Foxconn’s Longhua and Guanlan Technology Parks in Shenzen are two large iPhone production & assembly hubs. In theory, this shouldn’t affect Apple too significantly. The lockdown is only expected to last three days, although it could be extended until March 20th.

Supply concerns are likely to grow if the lockdowns are extended further. China’s strict Covid policy doesn’t seem sustainable from an economic perspective, but will that matter?

Apple shares gapped down on the open, falling below the February lows and the 200 day moving average, before recovering as the session progressed. A solid close back above the blue line (200DMA) could embolden bulls seeing this as a false breakdown, perhaps thinking that price could base and push higher again.

Apple one day movement candle stick

Bears could eye the 200DMA as the line in the sand, and a failure to hold above there might encourage more selling.

Away from the charts, Apple’s recent product announcements were well-received by analysts at Morgan Stanley:

Today's product announcements - a new iPhone SE3, iPad Air, M1 Ultra, and Mac Studio (and Display) - were largely in-line with expectations and illustrate the unmatched output of Apple's $26B+ annual R&D engine.

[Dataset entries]
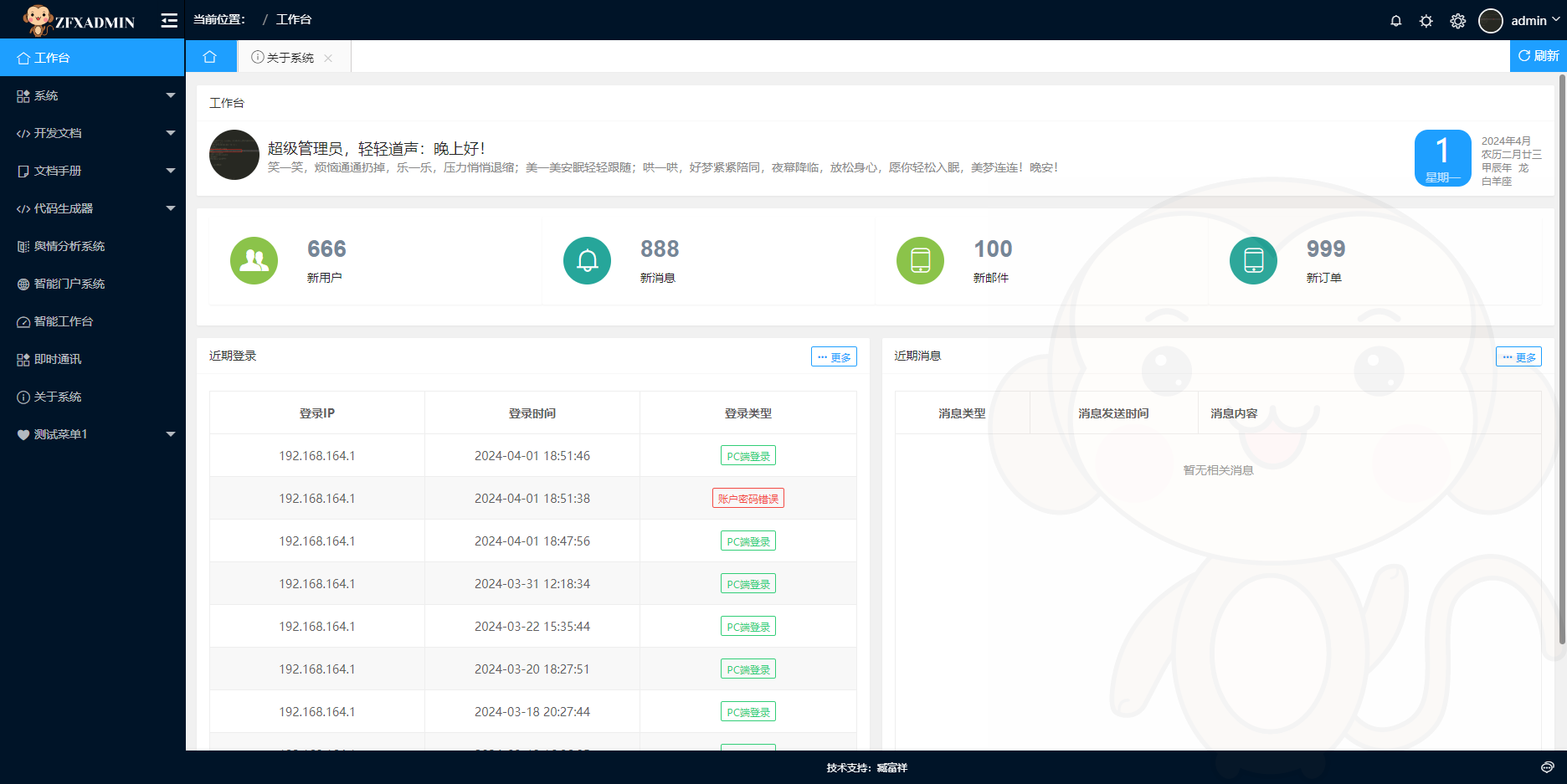Image resolution: width=1567 pixels, height=784 pixels.
Task: Click the new users green icon
Action: point(254,261)
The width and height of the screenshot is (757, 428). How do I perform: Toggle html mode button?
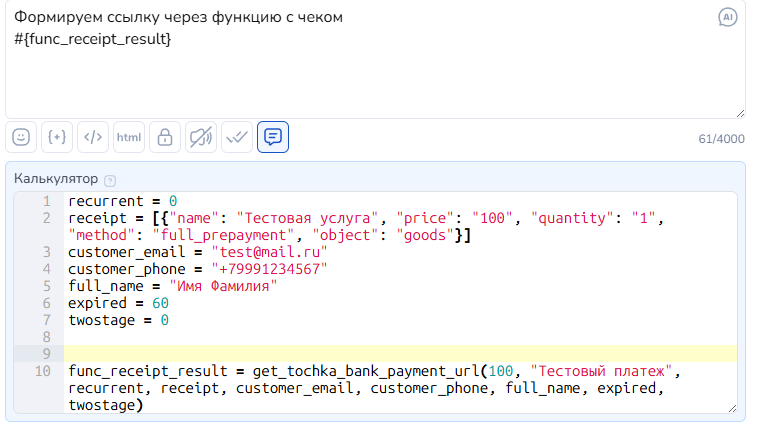(129, 137)
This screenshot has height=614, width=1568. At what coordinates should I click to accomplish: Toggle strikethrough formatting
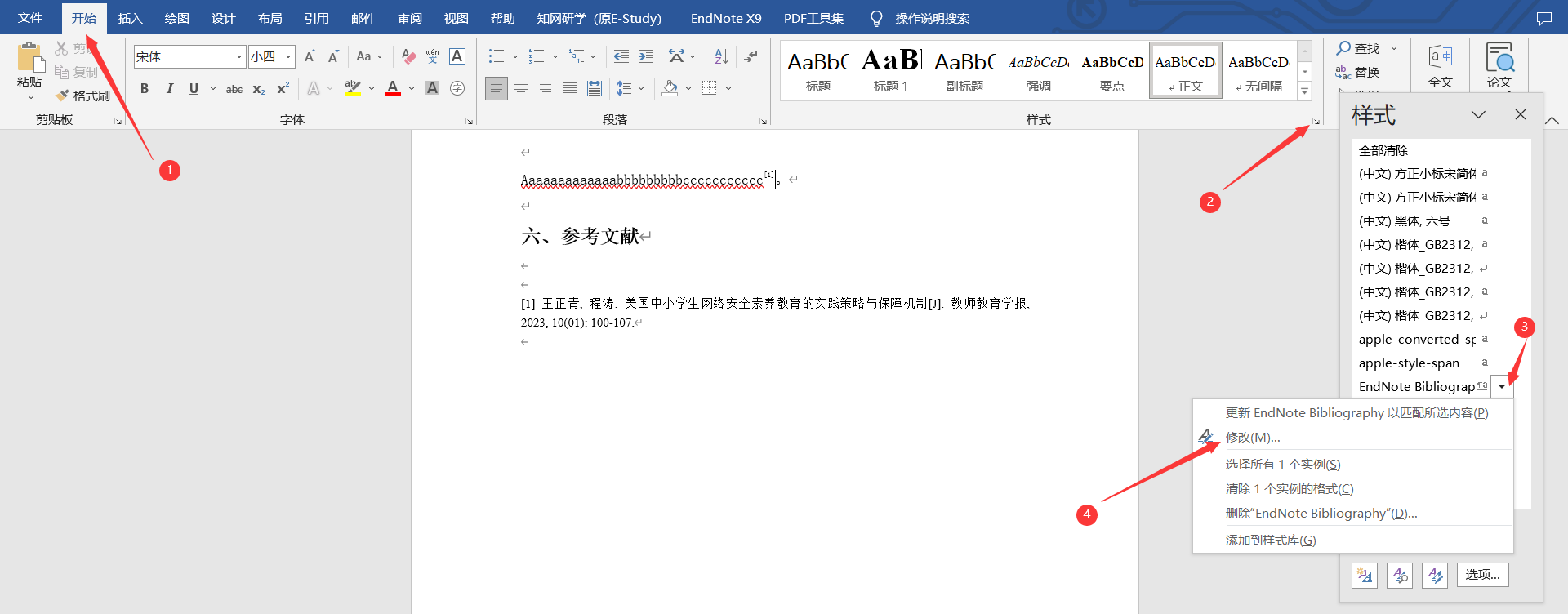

• _Assigned task A_: According to the Apple market commentary, how long is the lockdown expected to last?
• _Assigned task B_: Translate this sentence from the Apple market commentary into Spanish: "Supply concerns are likely to grow if the lockdowns are extended further."
• _Assigned task C_: Extend the Apple market commentary past its final sentence.

• _Task result A_: Three days, though it could be extended until March 20th.

• _Task result B_: Es probable que aumenten las preocupaciones sobre el suministro si los confinamientos se prolongan más.

• _Task result C_:
After the event, the analysts reiterated their overweight rating and price target of $210.

  • The launch of the new iPhone SE3 is seen as a way to make 5G capabilities available at a lower price-point and encourage users of older iPhone models to upgrade. Currently, the iPhone 13 starts at $699 vs the iPhone SE at $429.
  • The new iPad Air gains the M1 chip for improved performance, plus 5G connectivity too.

What’s new?

  • The Mac Studio. Designed for users needing something in between the all-powerful Mac Pro & more standard iMac, the latest addition to Apple’s desktop range.
  • The Apple M1 Ultra Chip: The newest super chip comes with a 20-core CPU, 64-core GPU and 32-core Neural Engine.
  • Apple TV will include live sports for the first time. Apple has added Friday night Major League Baseball games to their TV offering.

Morgan Stanley:

Apple remains our Top Pick in IT Hardware given durable fundamentals, predictable cash flows, additional 2022 product launches, and platform stability in an otherwise uncertain and volatile market backdrop.

It’s hard for Apple to really change perceptions with new product launches, simply due to the sheer size of the business.

Further news on their AR/VR technology and Apple Car could definitely be the exception. In the immediate future, supply chains are the more pressing concern.

Apple weathered the original Covid supply storm well. CEO Tim Cook’s prior role under Steve Jobs as a “Supply Chain Guru” was widely credited for their success here.

However, if the supply simply isn’t available due to external factors such as factory closures, will that be the case this time?

Not investment advice. Past performance does not guarantee or predict future performance.